→ Study material:
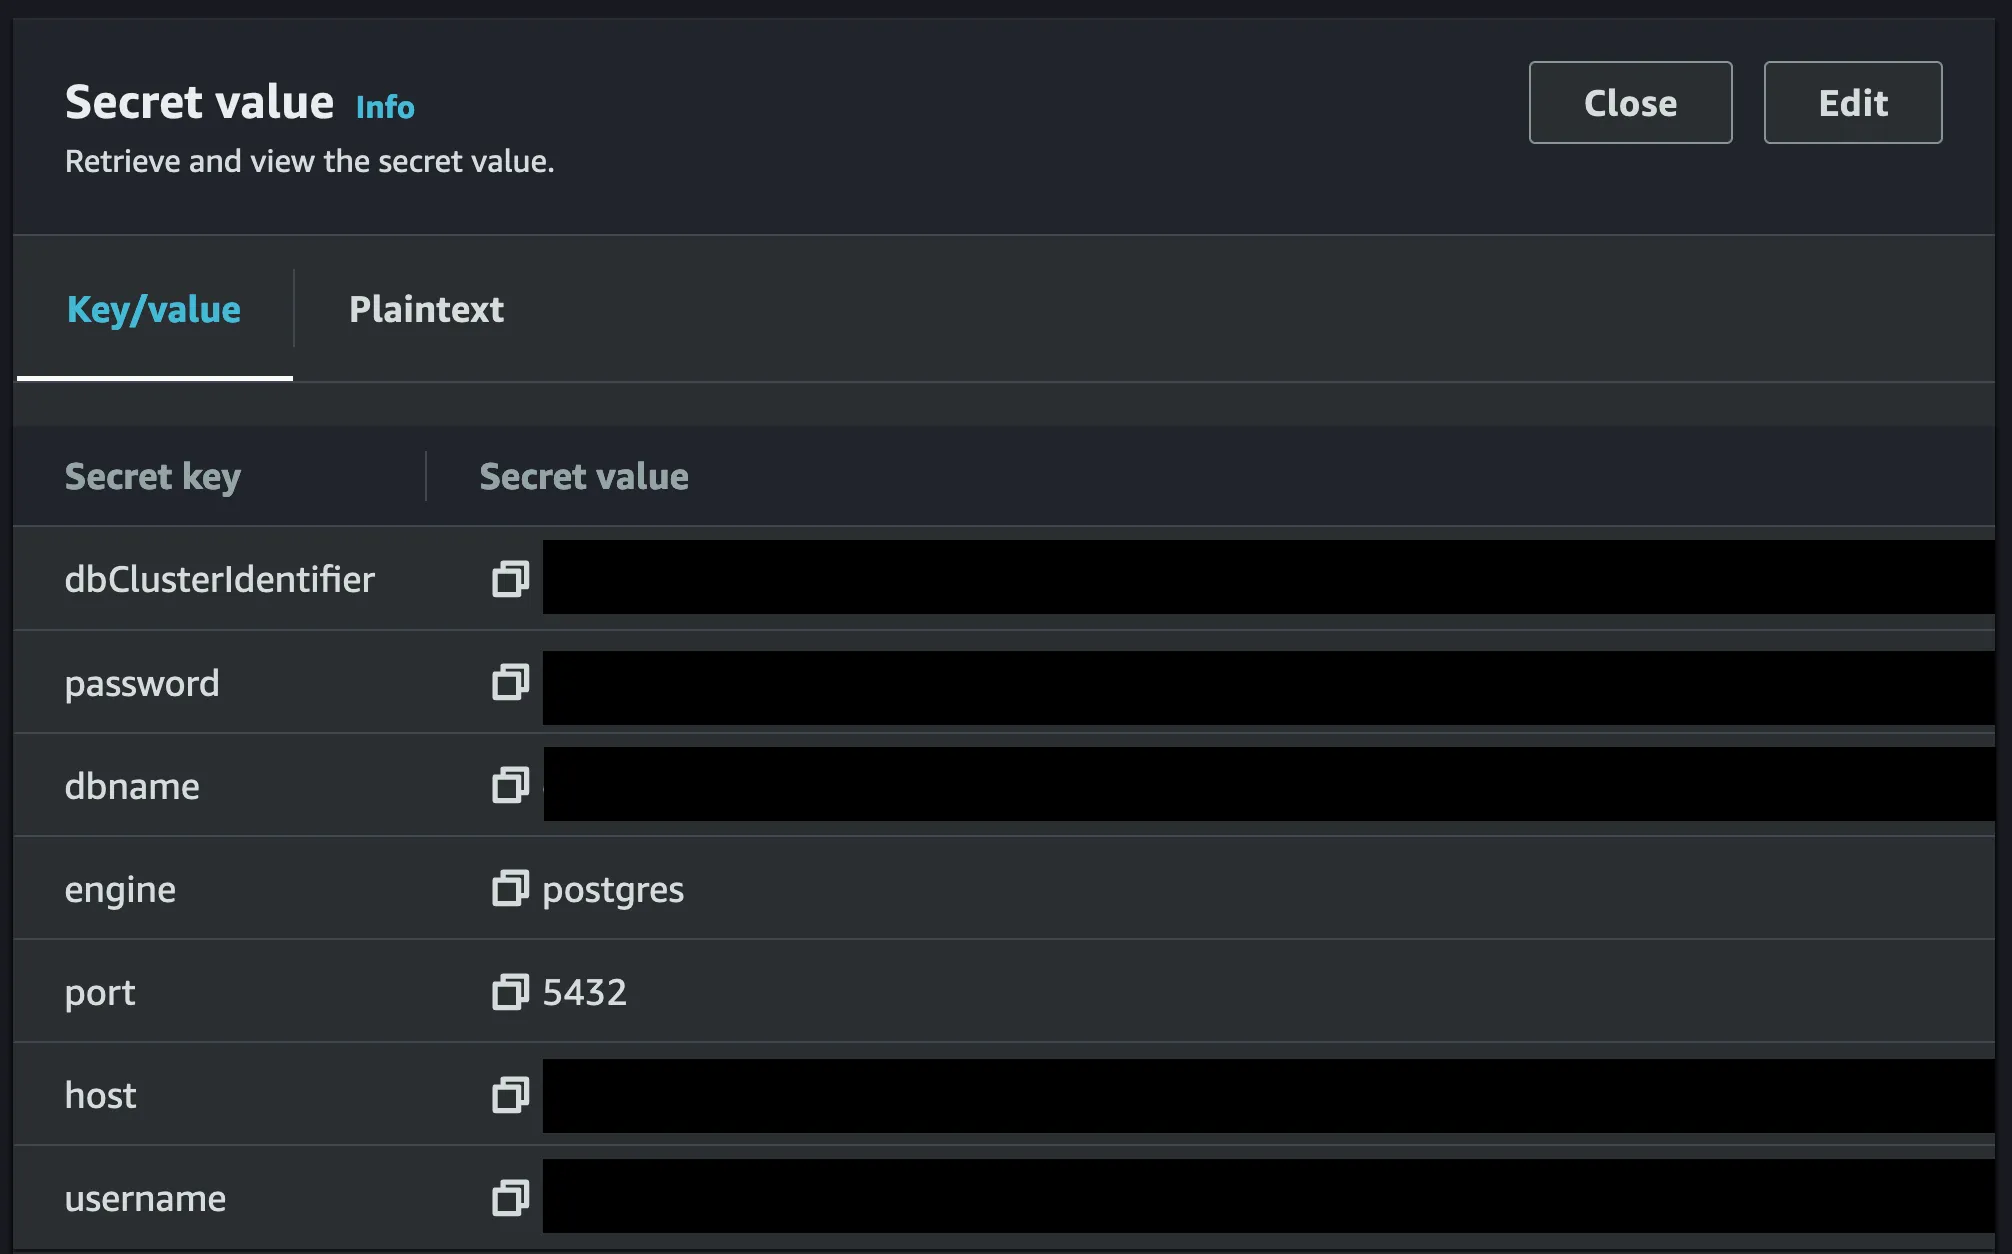Click the username key label

[x=145, y=1199]
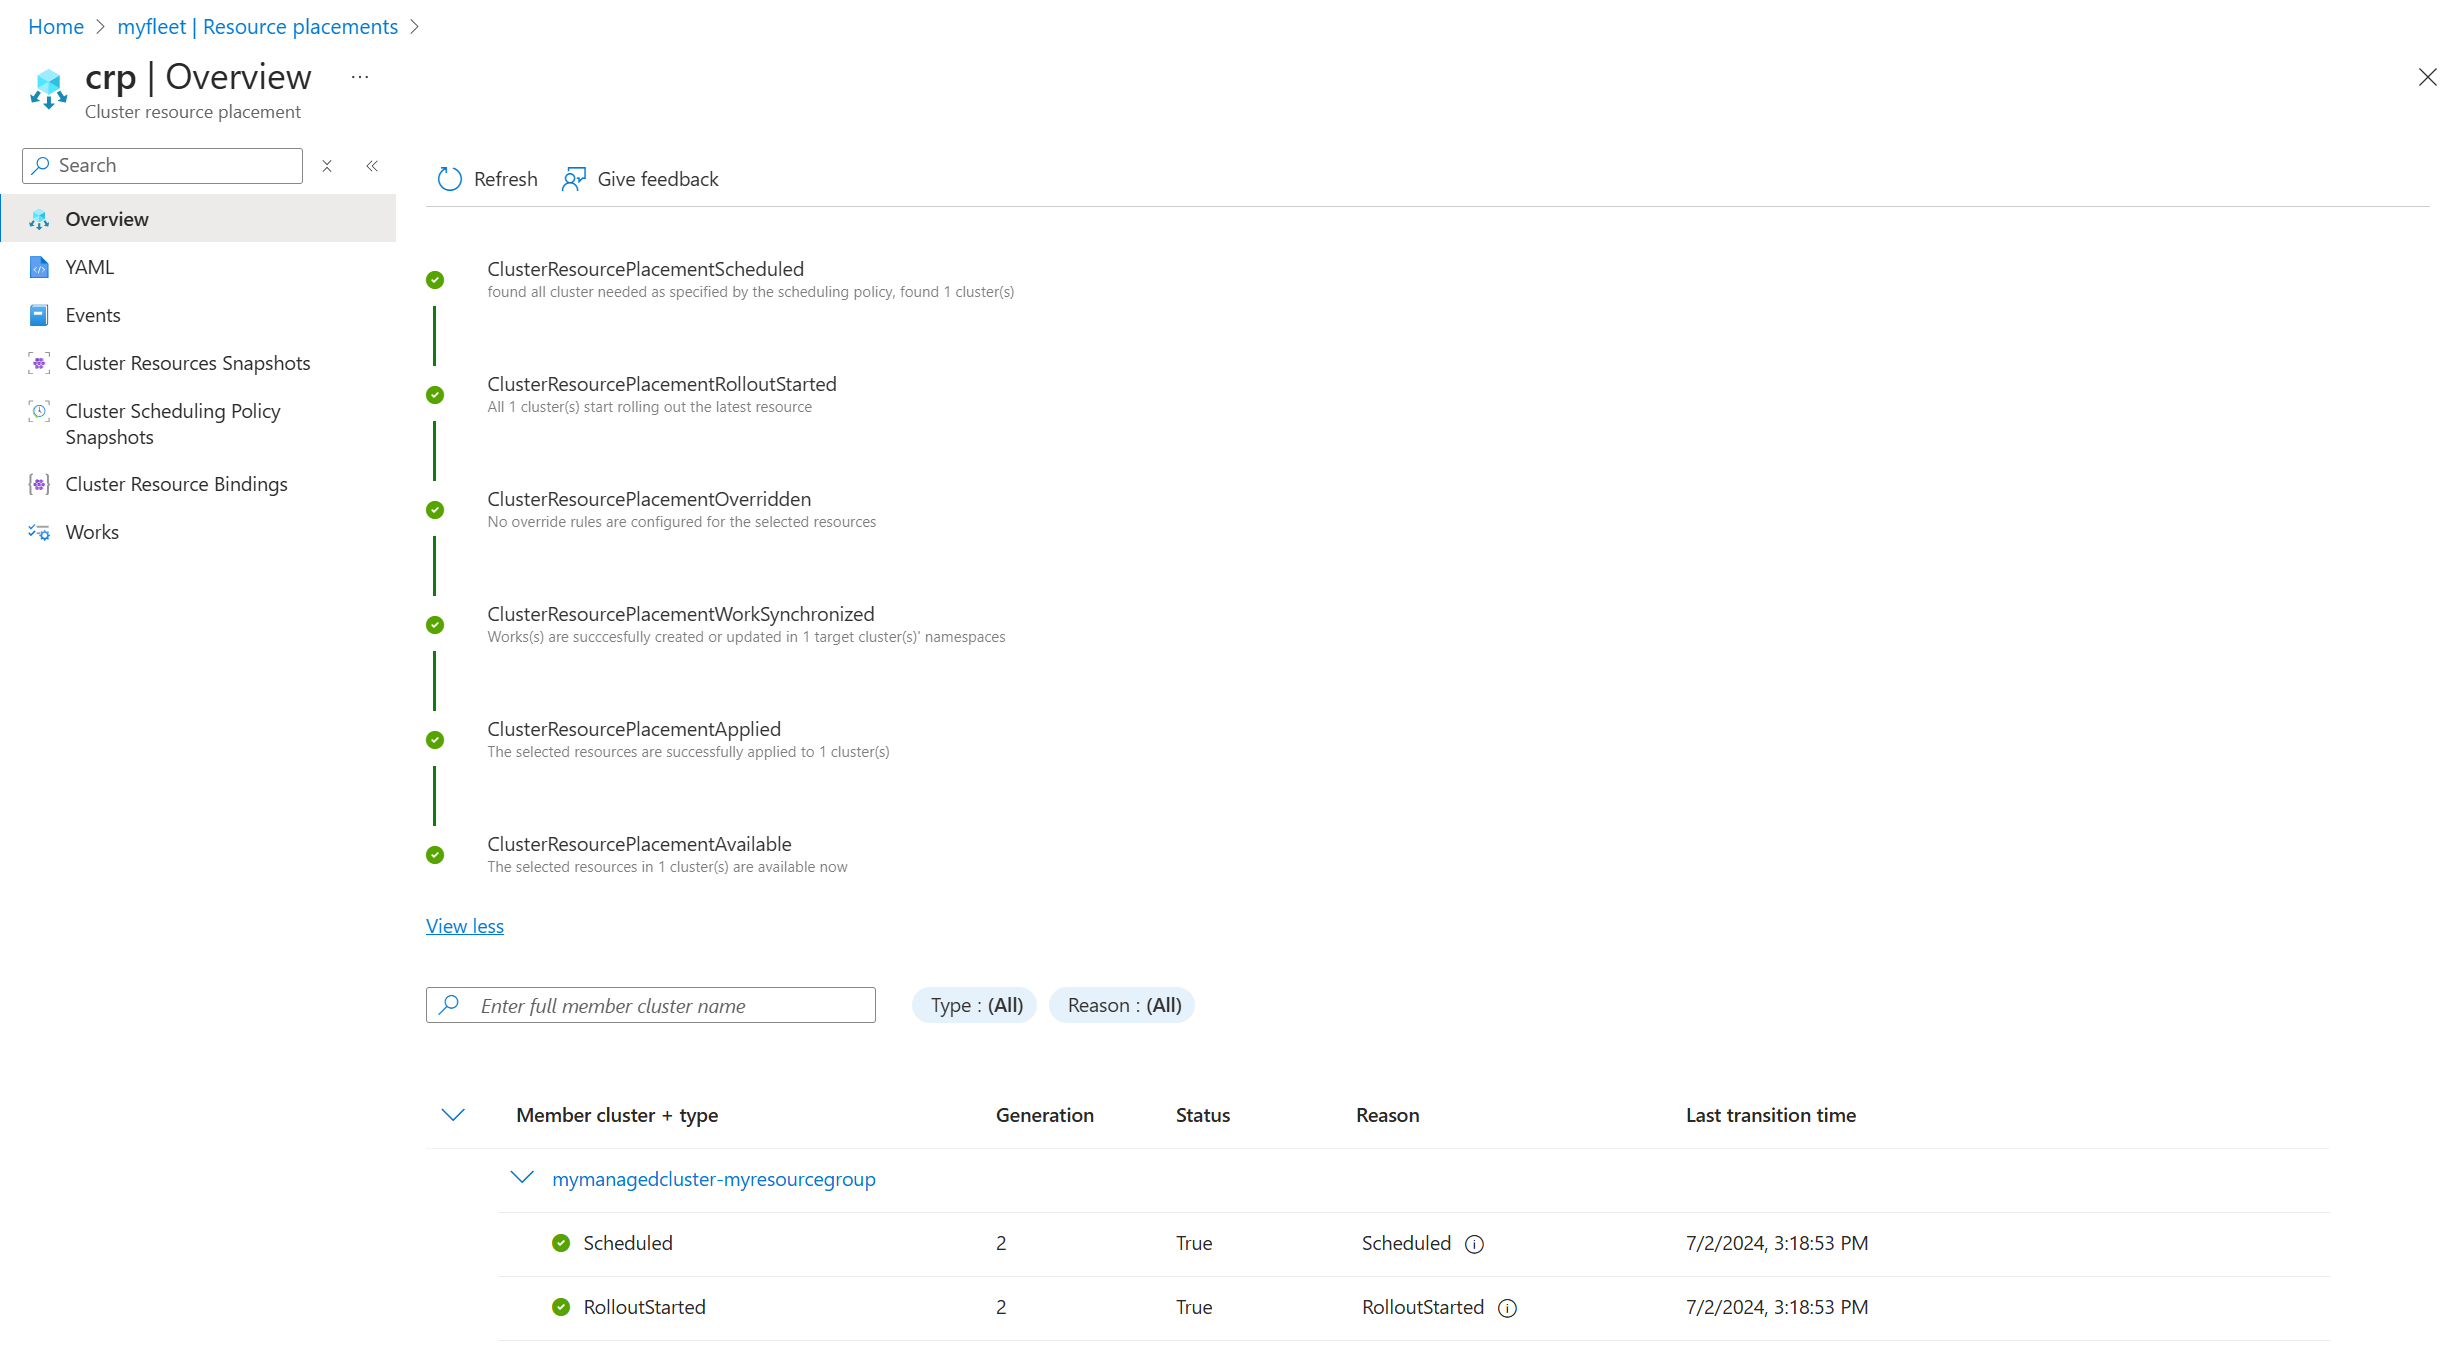
Task: Collapse the mymanagedcluster-myresourcegroup row
Action: [x=522, y=1178]
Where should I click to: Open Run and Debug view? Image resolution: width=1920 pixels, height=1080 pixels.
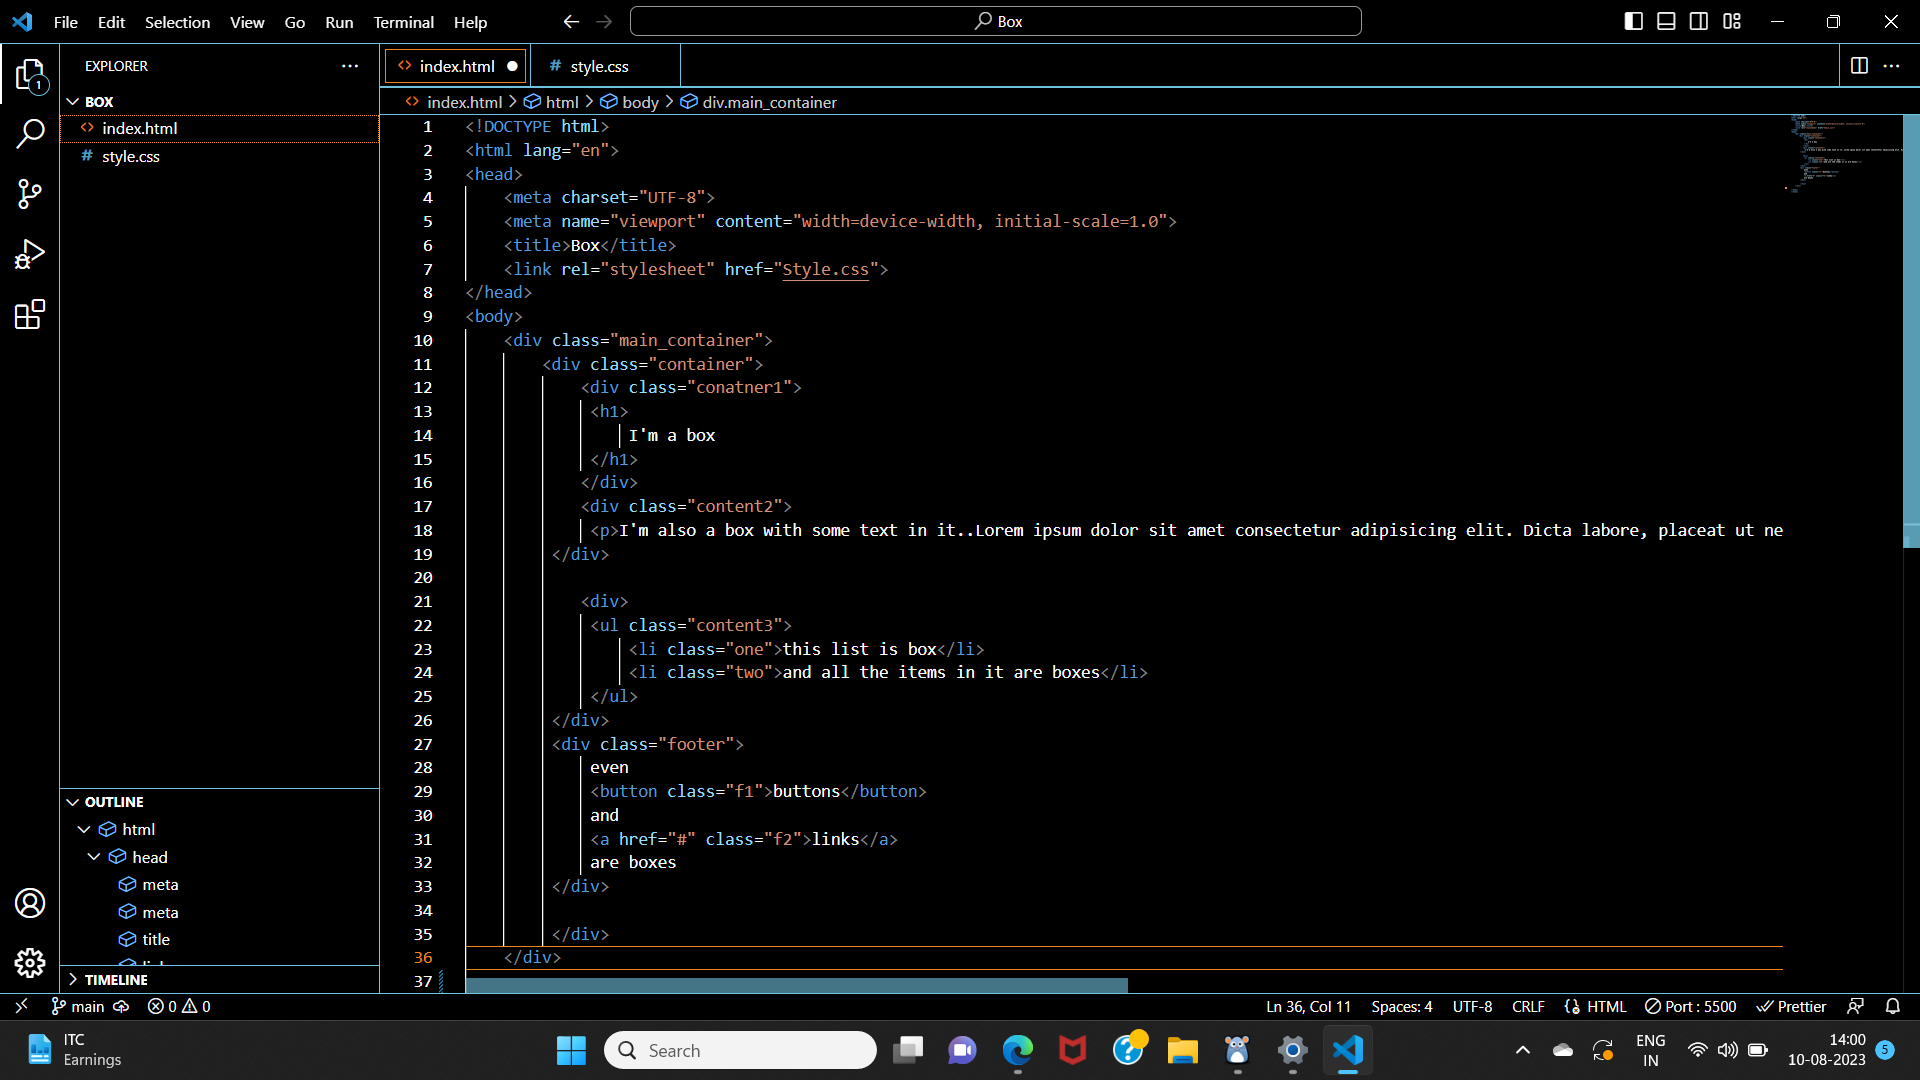pyautogui.click(x=30, y=254)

→ What the task requires:
Write out again the lines from the one with "Where should I" through the end of the records exactly, without any of the pictures.

→ Exercise result:
Where should I click to: Open Run and Debug view? Image resolution: width=1920 pixels, height=1080 pixels.
pyautogui.click(x=30, y=254)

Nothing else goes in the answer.